Friday, 12 November 2010

Revenge of the Nerd

THE SOCIAL NETWORK (David Fincher; USA; 2010)

(Yes, I know the pic is not from the Fincher film. This is not some discarded out-take where Eisenberg and Garfield test a prototype of a mobile Facebook robot. Although, that does sound kind of cool....)

I've left this film to brew for a bit, let it percolate a little in the brain, because my response to it has left me perplexed. I wasn't going to write anything at all on this – my feeling was “its been discussed to death, just leave it be.” But here I am, adding my ten cents. Dum de dum.

Immediately after first viewing, it ticked “yes, its great” boxes. Loved the whip-crack delivery of dialogue, not quite Altmanesque-overlaps, but tumbling, cascading, speeding forth, a tumult of words akin to Web 2.0 info-barrage. Loved recognising the familiar Fincher hues, a dulled world of greys and browns. Enjoyed performances that exceeded expectations (Jesse Eisenberg's faux haughtiness, Andrew Garfield's incrementally wounded soul, Justin Timberlake's hyper-mouthed bullshit artist).

But, I'm in agreement with a recent post on Zach Campbell's blog – the film could be about so many different things, so what is it saying?

Essentially, it has the framework of a nerd-revenge film. Boy gets dumped, boy gets rejected by peers, boy wreaks revenge through the power of computing. In 1984, Revenge of the Nerds set a bench-mark, of sorts, for the nerd-revenge film. A couple of nerds get rejected by their peers at university, they band together with other rejects, form their own social network of misfits, get revenge on jocks and jockettes (??) through liniment-on-jockstrap hilarity and panty-raids, and finally beat the jocks at the campus talent show by being a pseudo-Devo party band. The film ends by suggesting we're all nerds, cos we've all experienced being picked on at some stage in our life. The film is cheesier than the biggest wheel of Camembert, but it's hard to hate a film that starts with two lonely nerds who then end up finding camaraderie within a much larger social network.
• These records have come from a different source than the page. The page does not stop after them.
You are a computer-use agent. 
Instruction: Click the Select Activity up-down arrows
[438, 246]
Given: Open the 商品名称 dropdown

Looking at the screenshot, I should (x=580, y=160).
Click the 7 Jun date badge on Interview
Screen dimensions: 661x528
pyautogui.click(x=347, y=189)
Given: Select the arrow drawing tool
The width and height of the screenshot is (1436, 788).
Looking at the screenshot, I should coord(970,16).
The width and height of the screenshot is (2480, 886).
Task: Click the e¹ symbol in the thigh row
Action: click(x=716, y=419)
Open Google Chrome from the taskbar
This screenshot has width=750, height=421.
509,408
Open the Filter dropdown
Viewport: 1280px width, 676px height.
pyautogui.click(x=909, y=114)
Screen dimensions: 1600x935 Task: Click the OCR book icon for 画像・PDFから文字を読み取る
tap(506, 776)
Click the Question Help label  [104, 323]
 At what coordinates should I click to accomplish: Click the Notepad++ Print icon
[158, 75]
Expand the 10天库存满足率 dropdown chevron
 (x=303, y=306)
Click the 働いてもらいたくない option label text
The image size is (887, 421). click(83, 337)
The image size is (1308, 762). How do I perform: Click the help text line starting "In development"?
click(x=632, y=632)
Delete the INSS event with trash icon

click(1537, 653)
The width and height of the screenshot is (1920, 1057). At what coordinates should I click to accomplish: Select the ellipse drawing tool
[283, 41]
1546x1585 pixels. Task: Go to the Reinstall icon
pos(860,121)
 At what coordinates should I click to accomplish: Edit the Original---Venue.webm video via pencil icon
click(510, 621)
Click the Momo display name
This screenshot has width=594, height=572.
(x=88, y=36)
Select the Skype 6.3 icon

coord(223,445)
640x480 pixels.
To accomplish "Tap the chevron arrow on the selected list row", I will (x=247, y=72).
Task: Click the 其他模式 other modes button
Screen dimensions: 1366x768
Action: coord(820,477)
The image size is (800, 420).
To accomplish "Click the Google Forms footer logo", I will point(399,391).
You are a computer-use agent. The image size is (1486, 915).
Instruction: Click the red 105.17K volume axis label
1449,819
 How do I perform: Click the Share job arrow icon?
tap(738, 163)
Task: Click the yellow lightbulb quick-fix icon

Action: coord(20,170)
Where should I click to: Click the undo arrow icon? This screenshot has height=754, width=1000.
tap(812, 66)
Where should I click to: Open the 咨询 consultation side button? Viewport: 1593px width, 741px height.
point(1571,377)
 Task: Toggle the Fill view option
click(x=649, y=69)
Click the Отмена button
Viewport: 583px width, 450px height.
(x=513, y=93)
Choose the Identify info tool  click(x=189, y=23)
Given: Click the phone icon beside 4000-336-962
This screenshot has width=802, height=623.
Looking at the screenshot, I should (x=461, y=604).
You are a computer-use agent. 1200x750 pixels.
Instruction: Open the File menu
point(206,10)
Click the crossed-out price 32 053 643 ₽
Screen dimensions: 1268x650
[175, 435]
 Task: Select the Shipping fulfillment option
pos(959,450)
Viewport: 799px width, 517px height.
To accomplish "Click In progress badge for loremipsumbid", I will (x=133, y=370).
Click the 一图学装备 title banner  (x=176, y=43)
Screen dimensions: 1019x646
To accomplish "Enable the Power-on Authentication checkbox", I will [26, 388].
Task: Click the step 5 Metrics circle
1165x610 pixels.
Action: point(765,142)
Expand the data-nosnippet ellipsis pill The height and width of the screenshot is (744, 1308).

In Fincher's film we have a sole neo-nerd, who also dabbles in computer wizardry, but never finds his nerd-fraternity. We never see a social network grow, we never see any real sense of true camaraderie. He gets his revenge, but it's a pyrrhic victory. The title is ironic (nooo, really?) – there is no social network in the film, just fragmented relationships, fake friendships, isolated islands (in the lawyer-meeting scenes, Eisenberg and Garfield are most often depicted alone in the frame). So, we're being told that modern social networks for the Web 2.0 generation promote loneliness, falsity, and a lack of depth, of true connection. Hmm.

Revenge of the Nerds, in it's 1984 format, could simply never exist in 2010. Mostly because people wouldn't get the Devo reference.